# PROJECT RESULTS

## INSIGHTS

### Baseline (AS IS)

**Leads:**
- 96.9% of the total leads are from India.
- 34.9% of the total leads are from Mumbai city.
- 39.5% of potential customers do not provide their city of residence.
- The vast majority (89,7%) of the interested customers that the company is currently attracting are unemployed.
- Only 7.7% of leads are working professionals.
- Activity and profile index features are missing for 45.4% of the leads.
- Regarding profile index feature, almost no leads fall under '03. Low' category.


**Lead-to-customer conversion rate**
- Current lead-to-customer conversion rate is 38.6%.
- Working professionals have high conversion rate (92.5%), especially those from management sector.
- Unemploeyed leads, although high in number, have low conversion rate (33.9%).
- Almost all leads coming from 'Reference' (91.7% conv. rate) and 'Welingak Website' (98.1% conv. rate) sources end up buying the product. However, only 2.8% of leads come from these sources.
- Leads who hear about the company through recommendations (World of mouth, Student of someschool) have higher conversion rates.
- 94.8% of the leads marked as 'high in relevance' by employees end up becoming paying customers. However, leads classified as 'low in relevance' or 'might be' are also having high conversion rates (81.9% and 75.6% respectively).
- Regarding activity index feature, leads under '02. Medium' category obtains better conversion rates than '01. High' category.

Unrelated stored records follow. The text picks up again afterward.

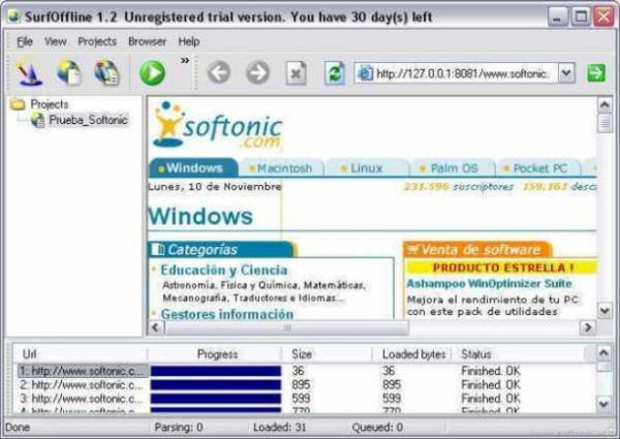Viewport: 620px width, 439px height.
Task: Click the horizontal scrollbar thumb
Action: click(x=287, y=328)
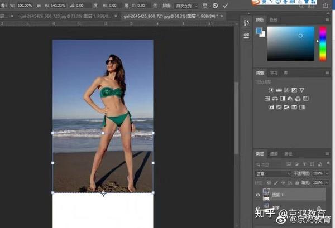Screen dimensions: 335x228
Task: Add a Brightness/Contrast adjustment (sun icon)
Action: [271, 90]
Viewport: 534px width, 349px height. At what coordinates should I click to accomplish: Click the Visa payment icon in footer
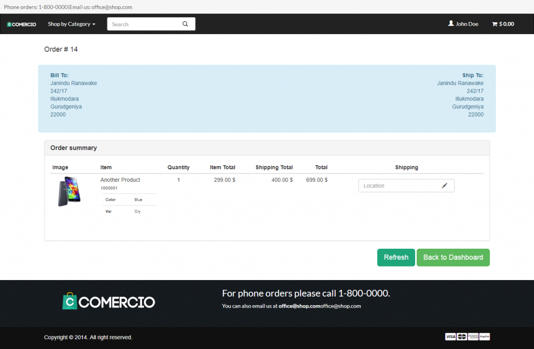(x=450, y=337)
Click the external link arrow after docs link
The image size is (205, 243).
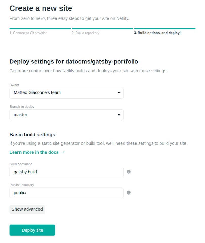[63, 152]
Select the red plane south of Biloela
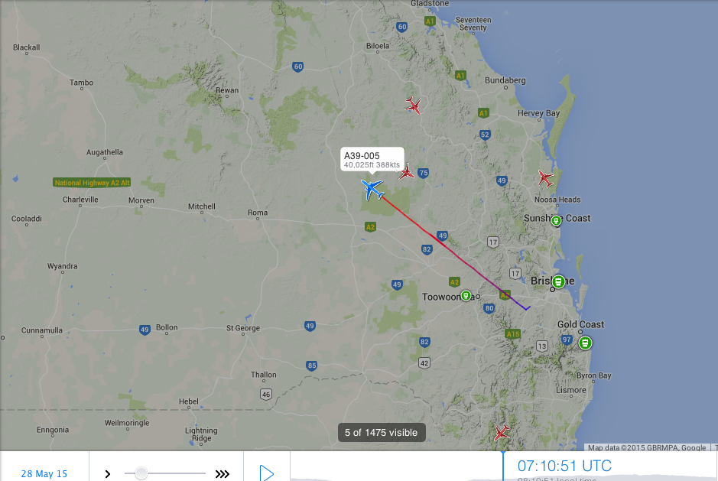 (x=413, y=106)
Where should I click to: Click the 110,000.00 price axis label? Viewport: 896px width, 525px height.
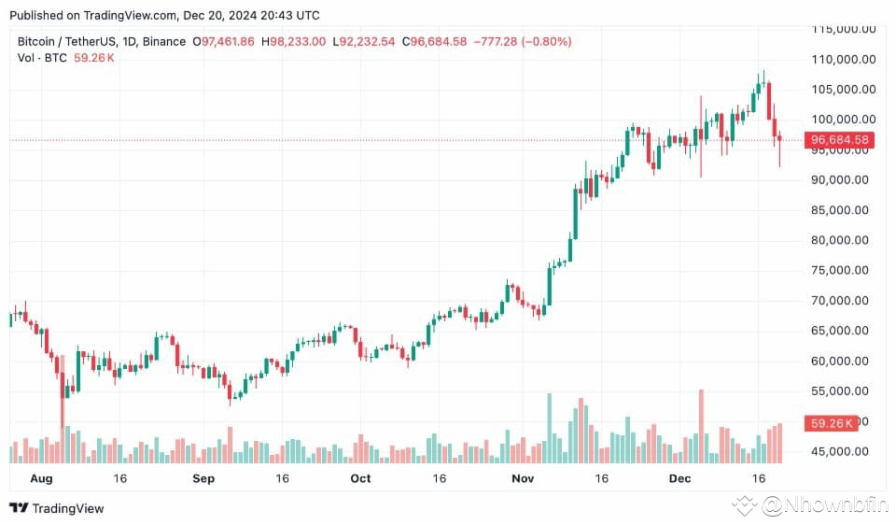pos(844,59)
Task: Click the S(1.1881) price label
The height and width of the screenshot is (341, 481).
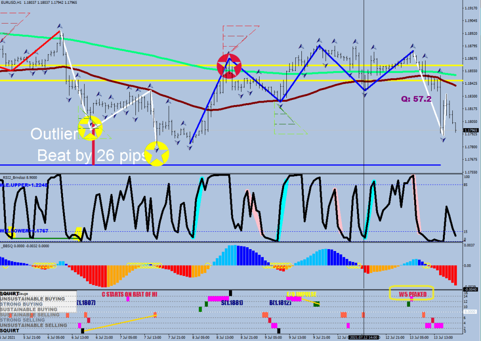Action: [x=231, y=303]
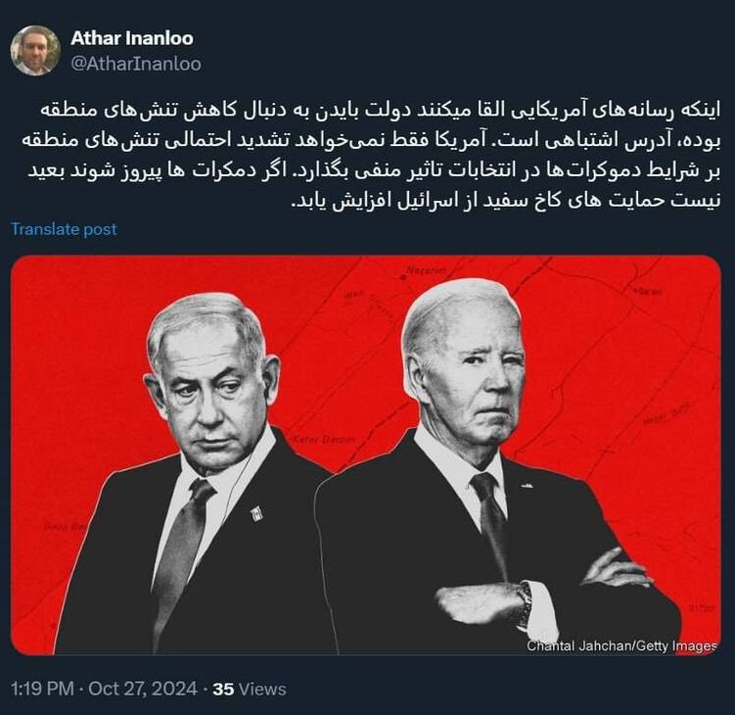The height and width of the screenshot is (715, 735).
Task: Click the right man's dark necktie
Action: click(491, 521)
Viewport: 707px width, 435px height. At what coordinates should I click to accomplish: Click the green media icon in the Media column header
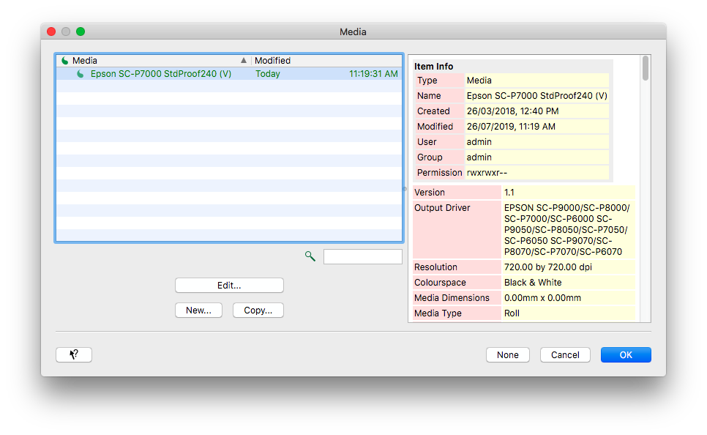click(x=65, y=61)
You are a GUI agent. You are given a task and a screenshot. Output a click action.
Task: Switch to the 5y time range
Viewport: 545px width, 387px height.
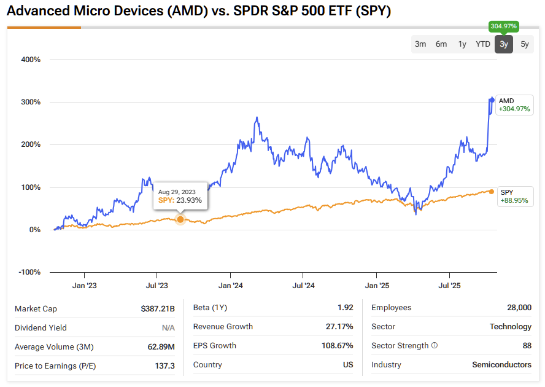point(524,44)
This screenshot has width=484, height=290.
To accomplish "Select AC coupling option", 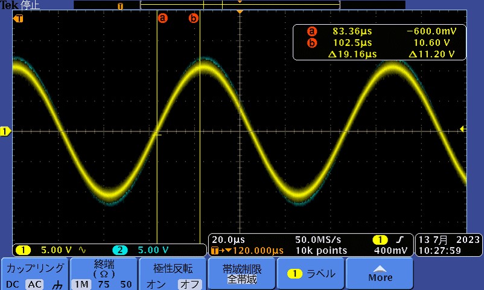I will point(34,284).
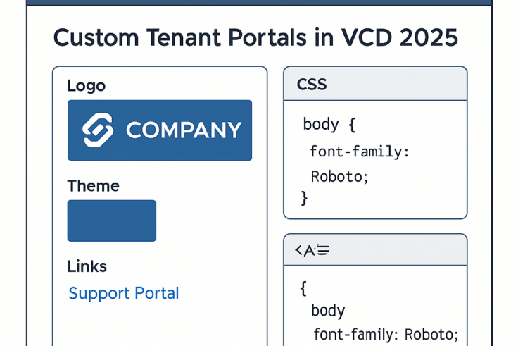Click the opening brace in lower code panel
Screen dimensions: 518x346
(303, 288)
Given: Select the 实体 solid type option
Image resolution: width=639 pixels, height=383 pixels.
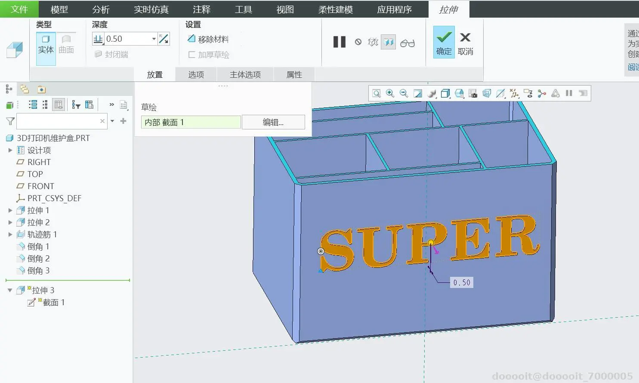Looking at the screenshot, I should pyautogui.click(x=46, y=45).
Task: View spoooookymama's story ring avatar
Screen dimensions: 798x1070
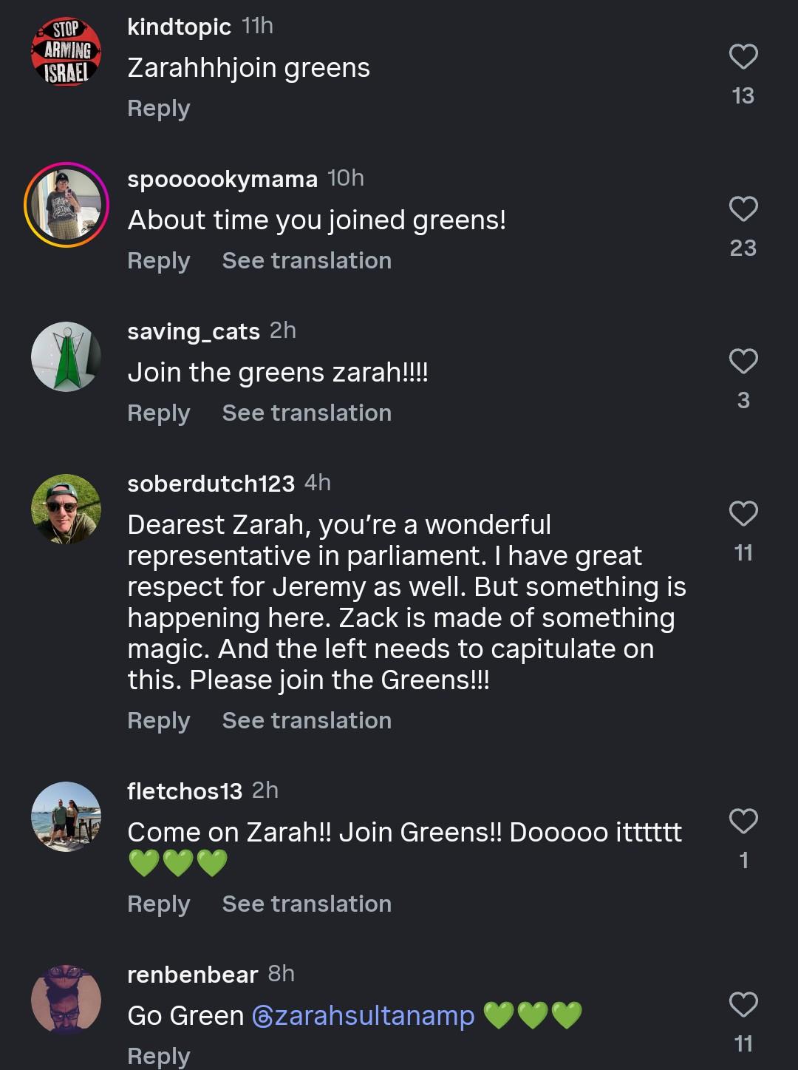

**Commercial and marketing channels**
- Most leads come from Google (30.8%) and Direct traffic (27.8%). Organic search and Olark chat generates a significat number of leads too (12.7% and 18.8% of the total number of leads respectively).
- Converted leads spent a median of 10 minutes more time viewing the website than those who did not convert, regardless to the amount of visits and number of pages viewed.
- Only 0.24% of the leads indicated on the form that they have seen advertisements from the company.
- Employees are not sure about the quality of 63% of leads, and only have time/information to fill in the lead profile field for 26.1% of all leads.
- Around 92% of leads do not like to be called or receive emails about the course.
- Only 14.8% of leads who want to be contacted by email end up converting into paying customers.
- Email marketing campaigns have untapped potential, as the last notable activity/last activity of 30%-37% of total number of leads was opening an email but only about 37% of them were converted after it.
- Sms campaigns achieved conversion rates of 60%-70% and reached a significant number of leads.
- There are leads tagged as 'Ringing' who selected 'do not want to receive phone calls' on the form.
- Most potential customers were not interested in getting a free copy of the lead magnet. Leads interested in downloading the lead magnet are mostly unemployed and download it mainly from the landing page.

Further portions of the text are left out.